GEORGE TOWN: Hokkien has always been the Chinese dialect synonymous with Penang.
One is sure to hear a line or two – if not more – in Hokkien when waiting in line at hawker centres.
However, the number of people who speak the dialect here has dwindled, with increasing use of Bahasa Malaysia, English and Mandarin.
Caretaker Chief Minister Chow Kon Yeow said many Penang-born youths no longer speak the Hokkien and the state government is now moving to address this to prevent the dialect from fading away.
"It has been proposed that the dialect be gazetted as a state heritage under the Penang Heritage Enactment 2011.
"Gazetting the dialect is one way to preserve Penang's cultural heritage.
"I hope locals will continue to use the dialect in their daily communication," he said when officiating the Penang Heritage Forum "Penang Hokkien: Our Language, Our Heritage" at Penang Town Hall here on Wednesday (July 5).
The forum was organised by the Penang Heritage Department and the state exco for tourism and creative economy.
Its caretaker committee chairman Yeoh Soon Hin said the gazettement of the Penang Hokkien dialect as a state heritage is underway.
"We will need to submit it to the state heritage council and it needs to be brought up to the exco for approval.

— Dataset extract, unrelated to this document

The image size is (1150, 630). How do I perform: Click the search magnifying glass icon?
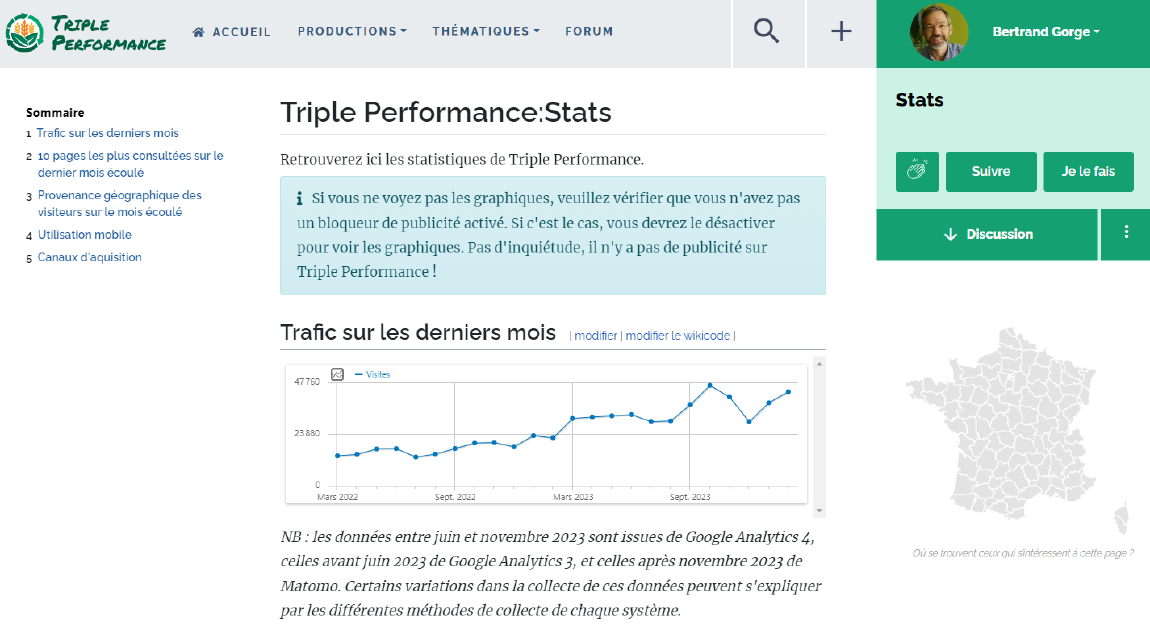766,31
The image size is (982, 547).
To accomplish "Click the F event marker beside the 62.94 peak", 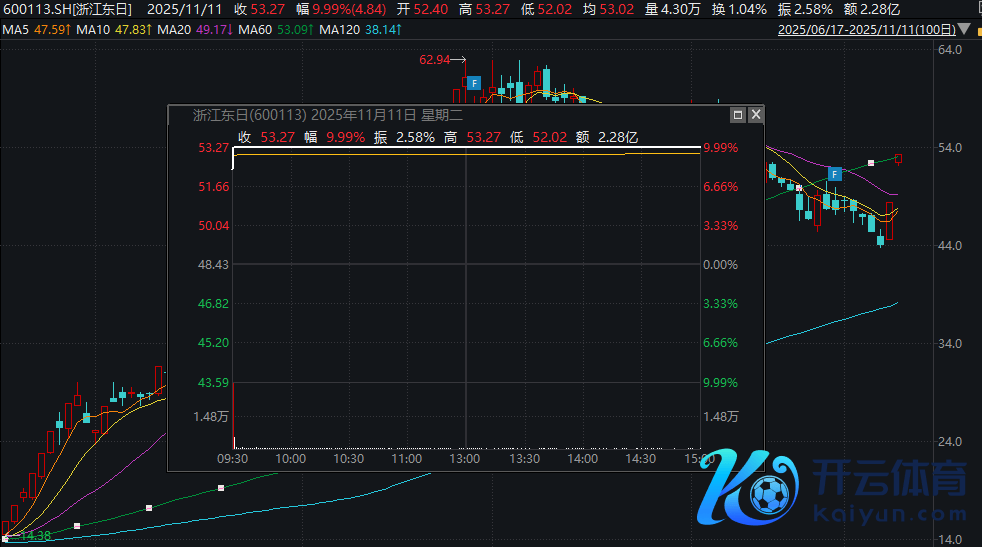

"The dialect has been used in Penang for over 300 years, but it is slowly dying out as the younger generation has grown up without learning it.
"The majority of the ethnic Chinese in Penang learn Mandarin, Bahasa Malaysia and English in school so Hokkien is seldom used," he said.
Other than organising a forum about the dialect, Yeoh said the state is also encouraging educational institutions to support speaking Hokkien among the younger generation.
"I have approved an allocation to support an initiative by Han Chiang University College to produce a video on Penang Hokkien," he said.
The event also saw the launch of the Penang Hokkien Dictionary and the "Learn Penang Hokkien" YouTube channel.
Both platforms were created by Hokkien dialect activist Timothy Tye.